:: Given exercise ::
In the rows between the lines holding "Click the Twitter bird logo" and "pos(359,22)", inclusive, change "Reset Window Positions" to "Restore Default Layout" and keep everything else the same. Give only those rows, without the pictures.

## BEGIN Raw data

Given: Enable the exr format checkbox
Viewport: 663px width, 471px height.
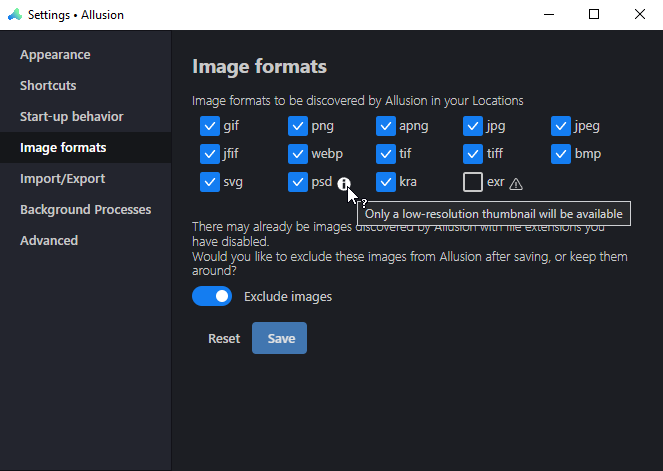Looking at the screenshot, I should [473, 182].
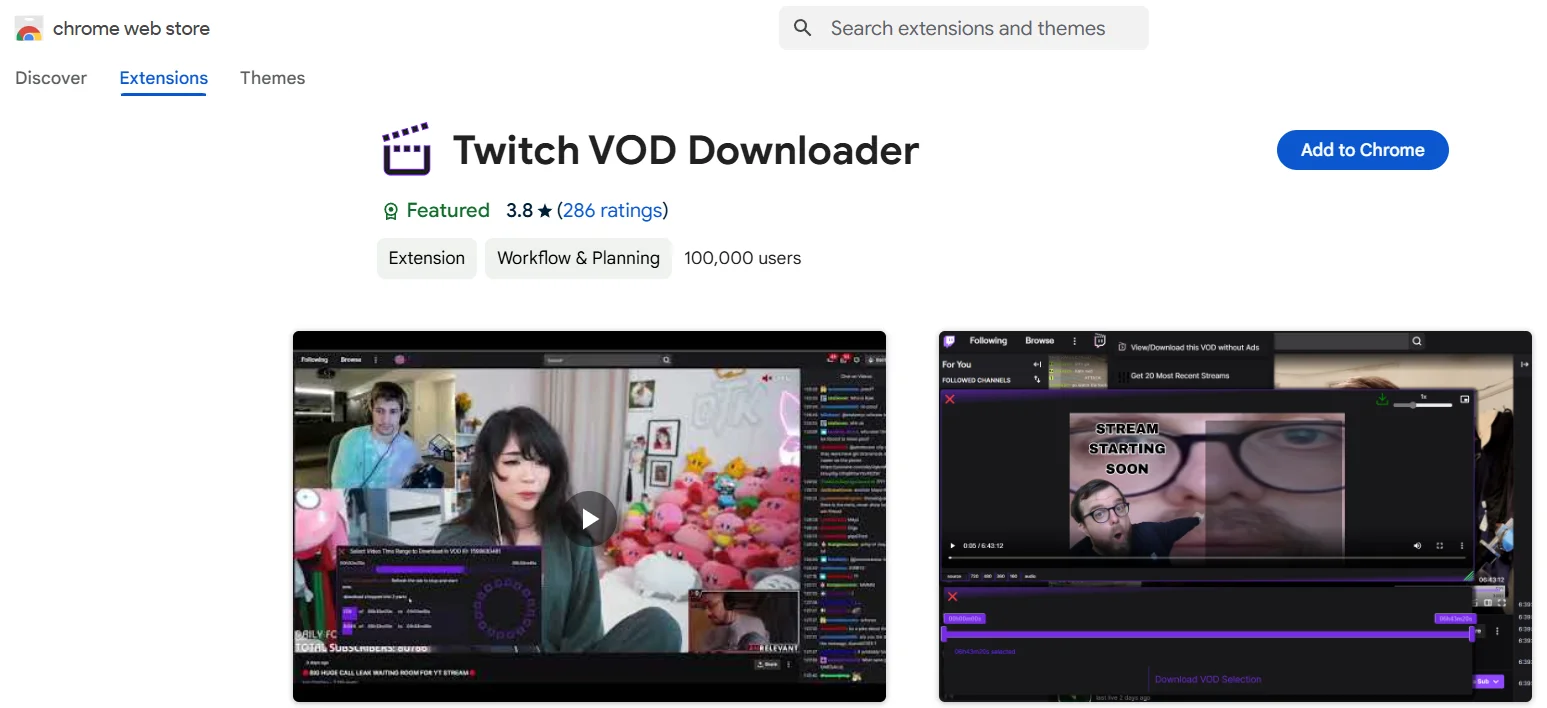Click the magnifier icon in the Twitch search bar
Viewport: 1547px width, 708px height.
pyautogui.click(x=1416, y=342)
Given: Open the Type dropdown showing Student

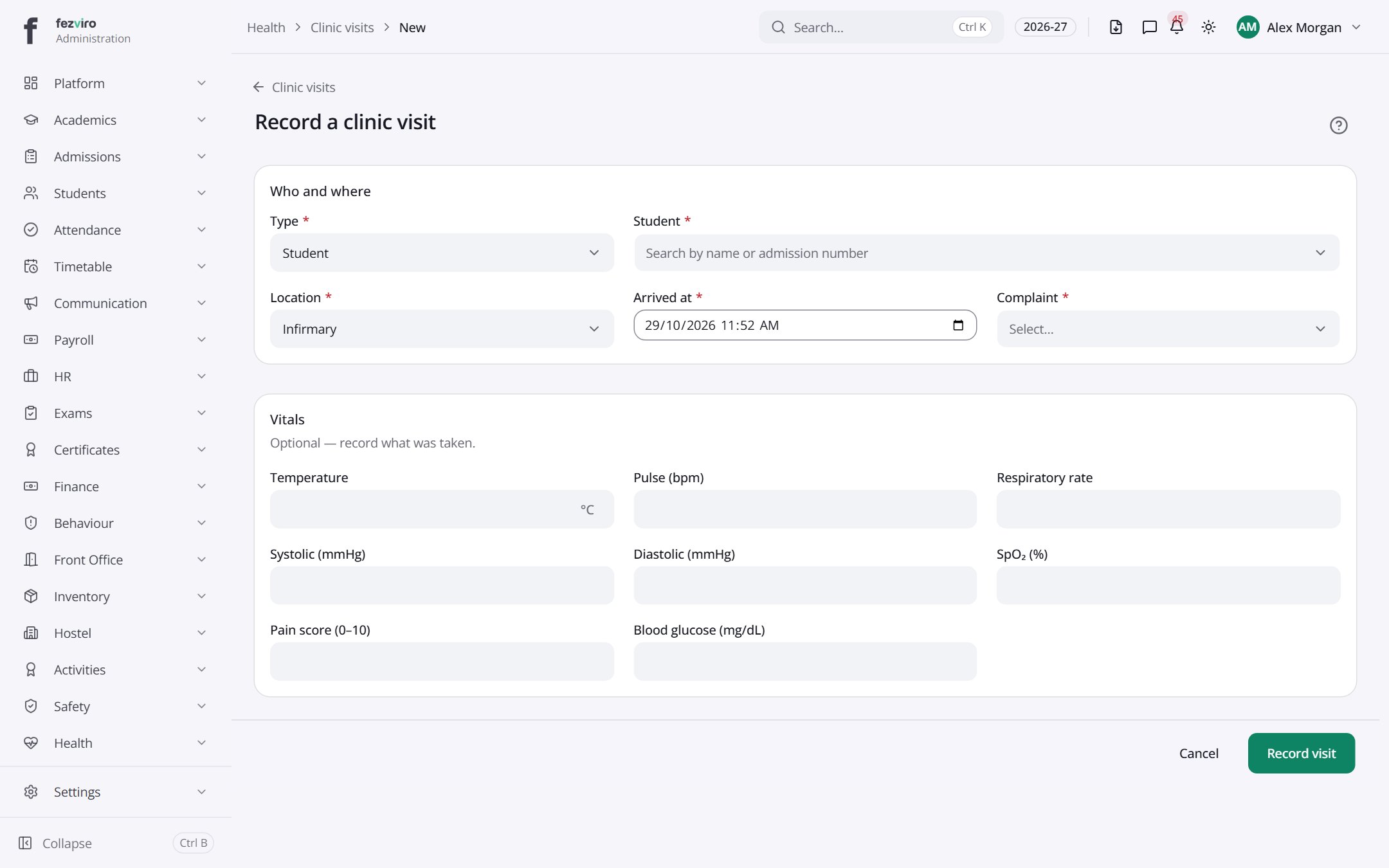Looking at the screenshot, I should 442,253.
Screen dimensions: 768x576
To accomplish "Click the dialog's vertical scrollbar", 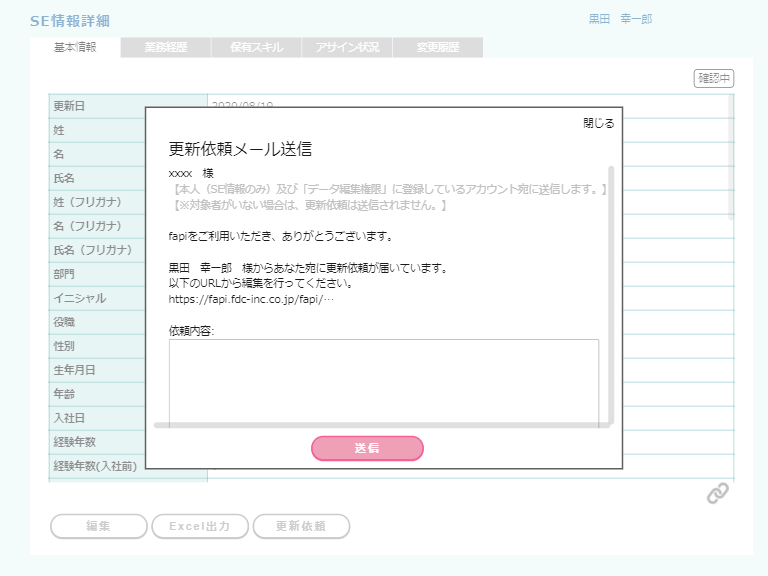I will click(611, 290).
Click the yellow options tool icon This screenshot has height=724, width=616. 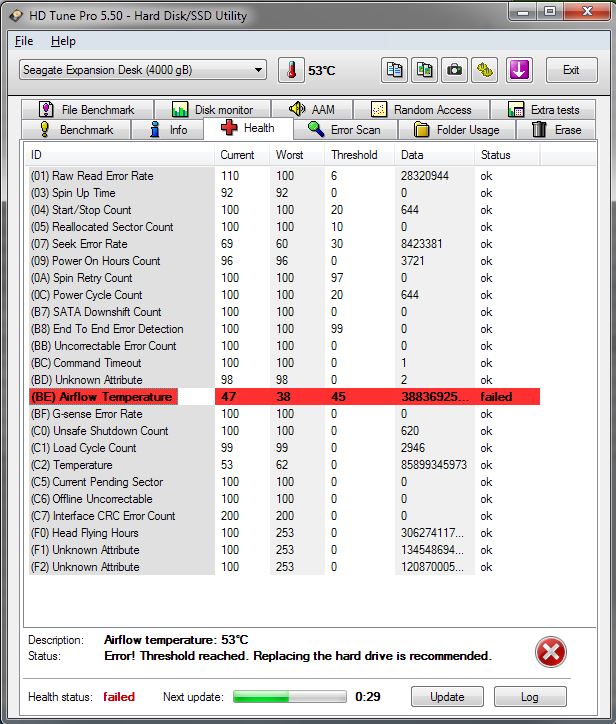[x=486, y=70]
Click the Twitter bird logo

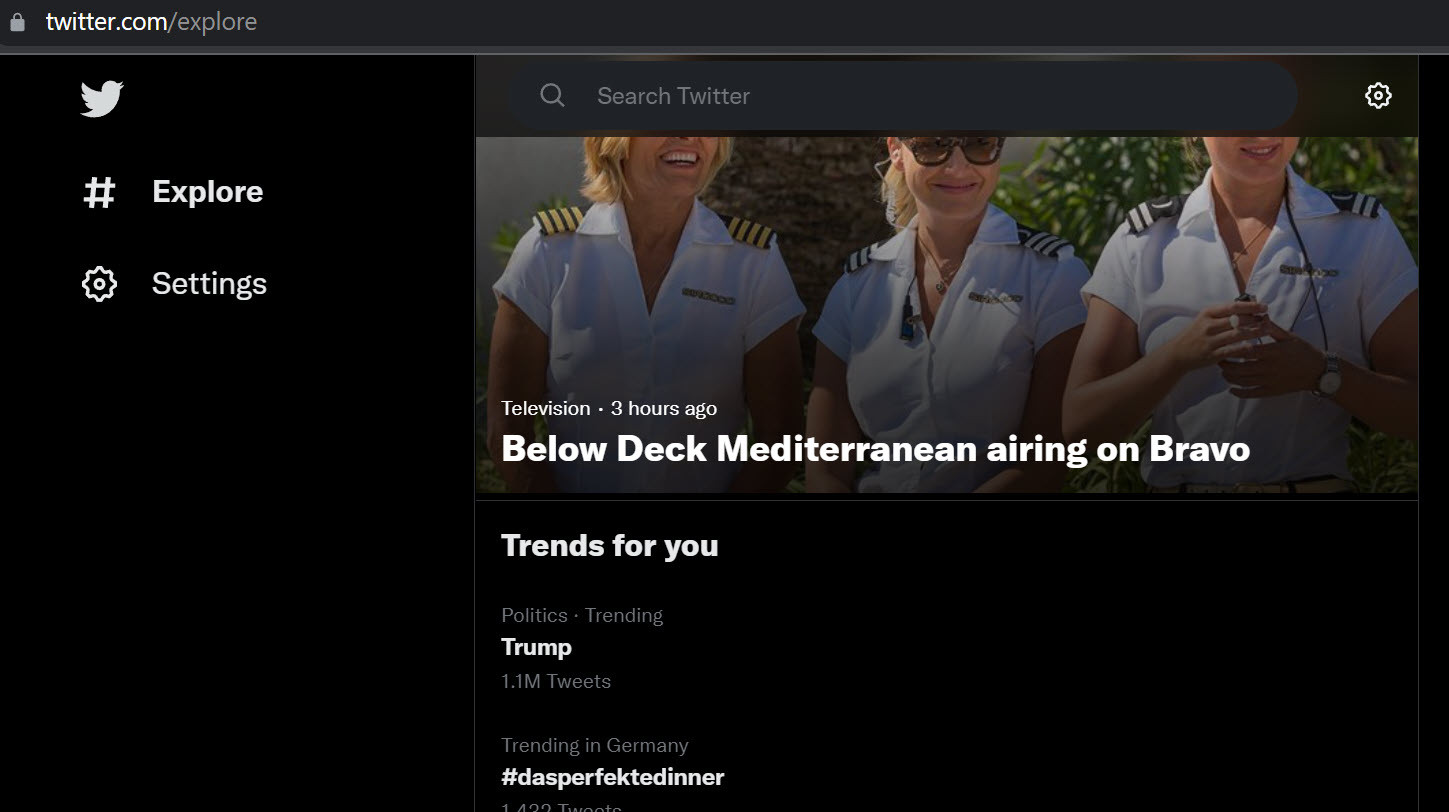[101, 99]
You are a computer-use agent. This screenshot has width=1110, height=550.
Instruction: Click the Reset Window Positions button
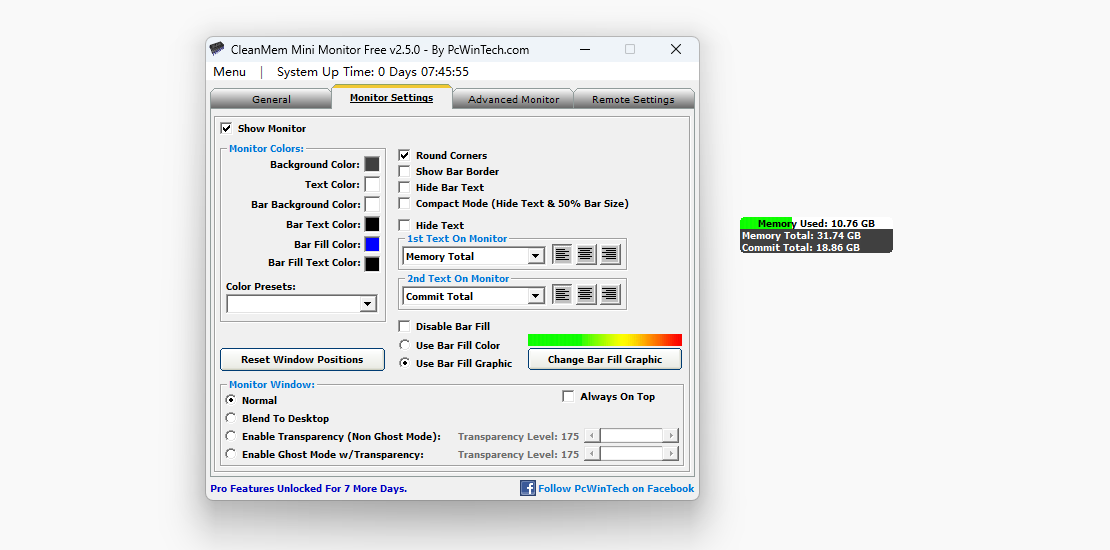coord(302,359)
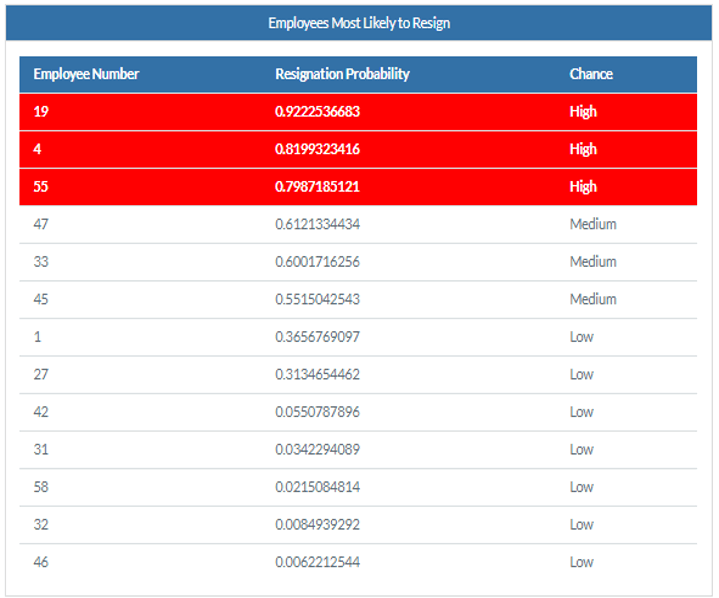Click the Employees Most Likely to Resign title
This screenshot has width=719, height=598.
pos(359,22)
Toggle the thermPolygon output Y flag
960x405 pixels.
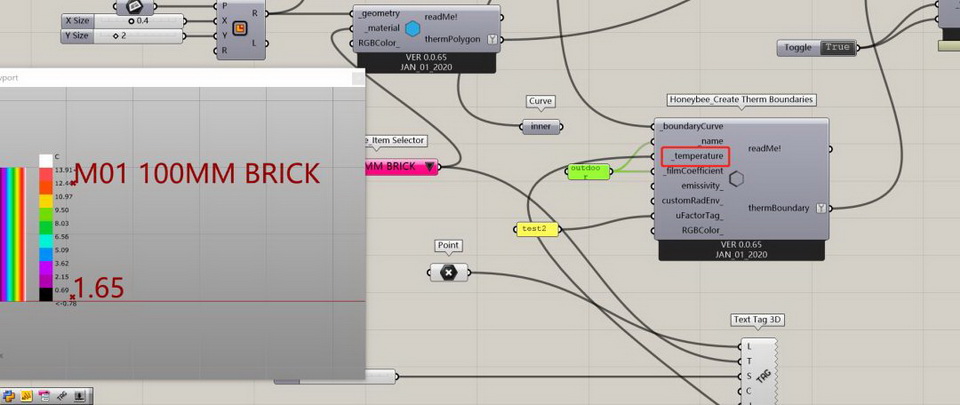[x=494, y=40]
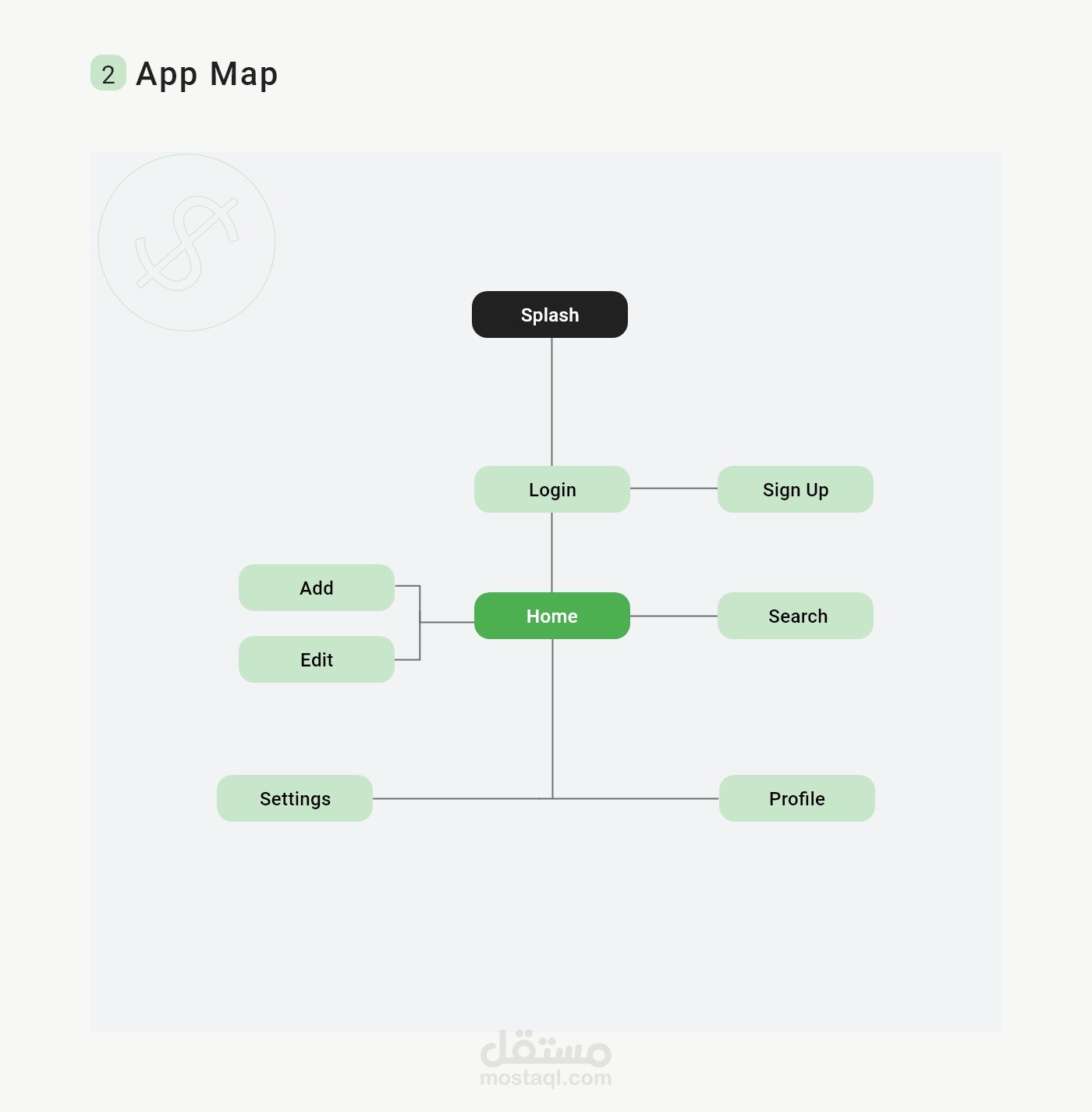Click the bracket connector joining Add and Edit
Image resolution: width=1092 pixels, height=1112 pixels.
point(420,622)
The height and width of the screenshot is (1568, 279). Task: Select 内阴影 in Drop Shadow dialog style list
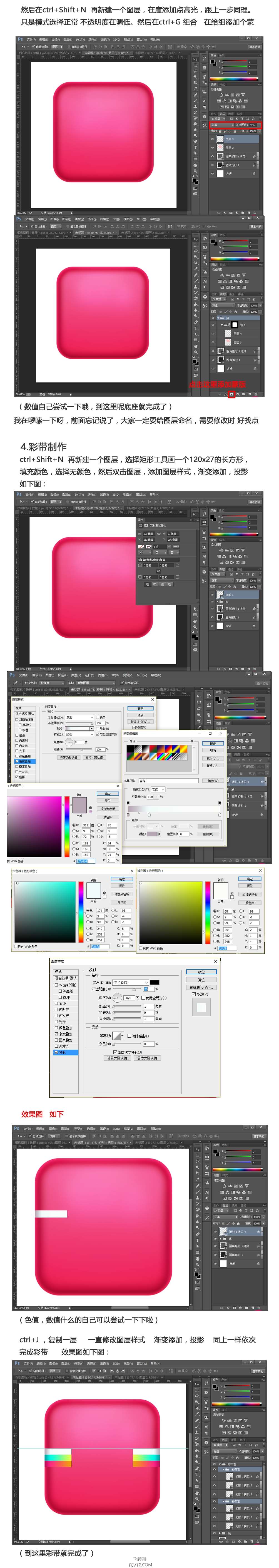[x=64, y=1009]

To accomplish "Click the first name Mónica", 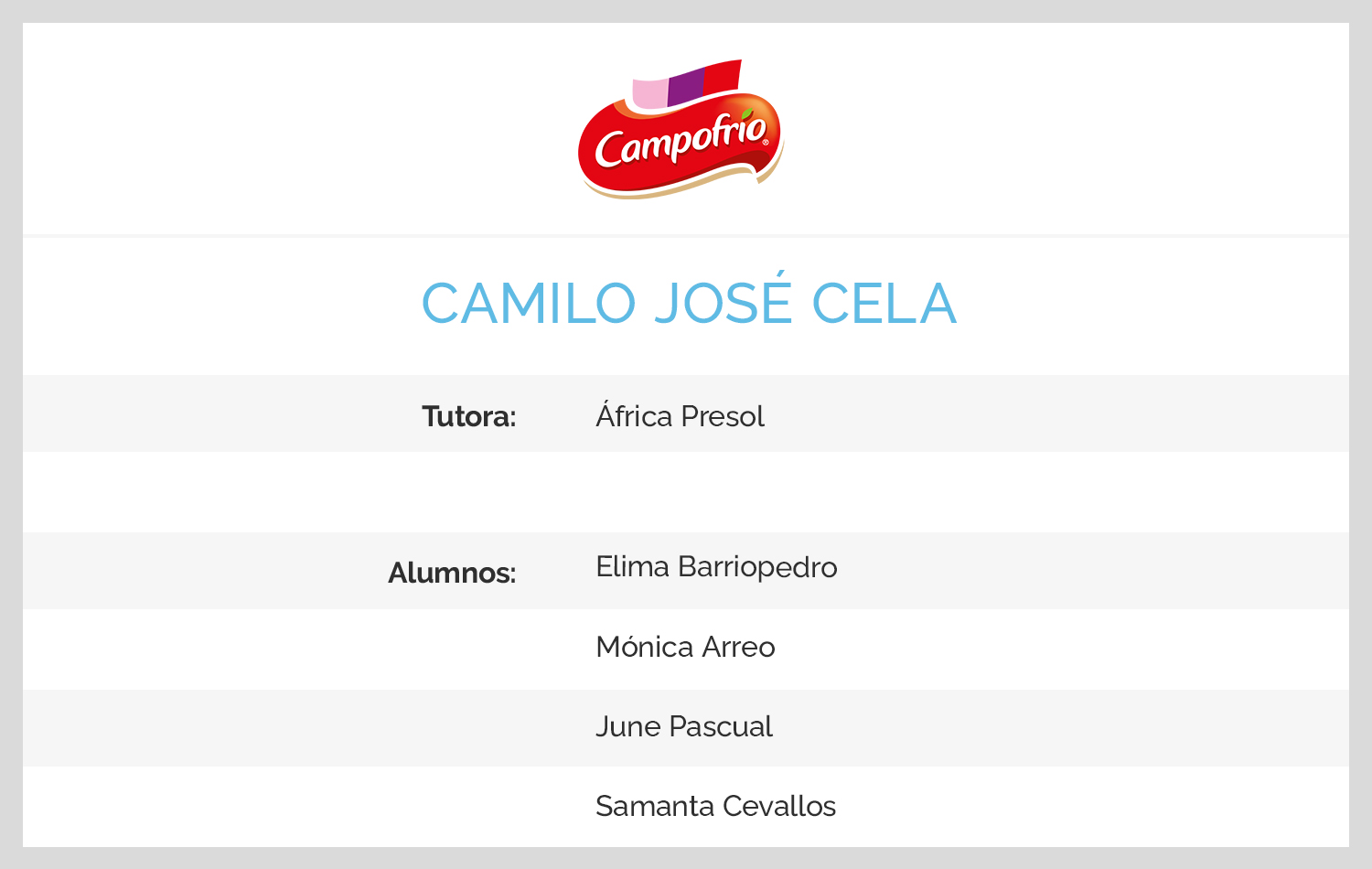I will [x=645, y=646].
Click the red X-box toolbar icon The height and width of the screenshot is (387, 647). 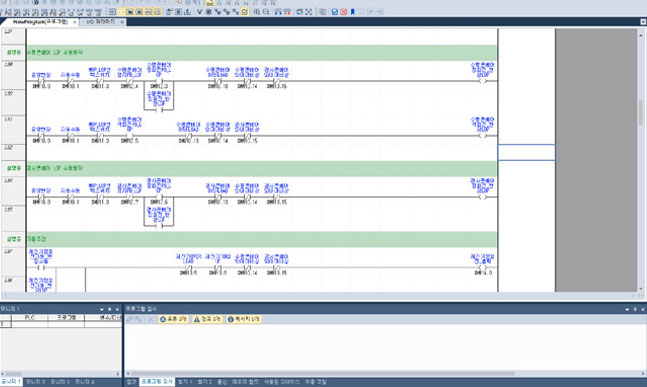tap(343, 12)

## END Raw data

:: Answer ::
Click the Twitter bird logo

[101, 99]
You are a computer-use agent. This screenshot has width=1110, height=550.
Instruction: Click the Restore Default Layout button
coord(302,359)
Click the Employees Most Likely to Resign title
This screenshot has width=719, height=598.
pos(359,22)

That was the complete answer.